____ Task material

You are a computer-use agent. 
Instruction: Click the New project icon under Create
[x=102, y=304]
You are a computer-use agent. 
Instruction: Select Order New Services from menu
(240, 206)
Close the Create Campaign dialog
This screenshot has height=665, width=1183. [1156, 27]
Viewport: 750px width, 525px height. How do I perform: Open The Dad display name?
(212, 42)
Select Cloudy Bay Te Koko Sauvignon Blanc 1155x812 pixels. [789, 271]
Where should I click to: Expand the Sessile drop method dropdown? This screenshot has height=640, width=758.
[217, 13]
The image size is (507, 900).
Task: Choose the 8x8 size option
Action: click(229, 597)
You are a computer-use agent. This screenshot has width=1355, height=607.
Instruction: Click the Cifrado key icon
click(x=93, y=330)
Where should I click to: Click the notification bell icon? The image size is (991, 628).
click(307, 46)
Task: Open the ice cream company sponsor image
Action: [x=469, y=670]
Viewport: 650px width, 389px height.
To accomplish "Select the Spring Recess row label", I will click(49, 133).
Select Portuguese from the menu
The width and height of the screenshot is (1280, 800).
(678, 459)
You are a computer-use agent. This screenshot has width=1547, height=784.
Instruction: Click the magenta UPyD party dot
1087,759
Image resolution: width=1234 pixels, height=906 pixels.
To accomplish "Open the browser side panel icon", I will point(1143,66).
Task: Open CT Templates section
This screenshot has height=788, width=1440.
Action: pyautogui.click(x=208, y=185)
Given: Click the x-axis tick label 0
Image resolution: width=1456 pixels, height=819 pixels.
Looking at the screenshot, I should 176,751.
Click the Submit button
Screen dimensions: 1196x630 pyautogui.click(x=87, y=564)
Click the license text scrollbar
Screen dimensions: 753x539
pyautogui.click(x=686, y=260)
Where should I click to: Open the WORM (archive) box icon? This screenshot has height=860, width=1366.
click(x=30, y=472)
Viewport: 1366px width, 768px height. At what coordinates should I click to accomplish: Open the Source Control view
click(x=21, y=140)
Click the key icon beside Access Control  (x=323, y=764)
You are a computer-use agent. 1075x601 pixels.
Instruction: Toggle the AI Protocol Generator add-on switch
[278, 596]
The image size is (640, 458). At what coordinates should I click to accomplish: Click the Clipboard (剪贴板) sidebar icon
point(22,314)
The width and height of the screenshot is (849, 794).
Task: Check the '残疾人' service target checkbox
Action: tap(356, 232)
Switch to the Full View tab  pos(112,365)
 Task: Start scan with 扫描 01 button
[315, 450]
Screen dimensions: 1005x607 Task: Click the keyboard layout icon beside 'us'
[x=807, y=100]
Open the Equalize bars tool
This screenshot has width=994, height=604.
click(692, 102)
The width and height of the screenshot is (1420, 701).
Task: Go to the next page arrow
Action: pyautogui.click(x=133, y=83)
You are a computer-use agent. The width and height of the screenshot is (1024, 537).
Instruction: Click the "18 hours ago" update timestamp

________

Starting at the line that has "Screen dimensions: 1005x607" and ending at the line that has "Open the Equalize bars tool", please write out the lines above exactly, leaving out all others.

Screen dimensions: 1005x607 Task: Click the keyboard layout icon beside 'us'
[x=807, y=100]
Open the Equalize bars tool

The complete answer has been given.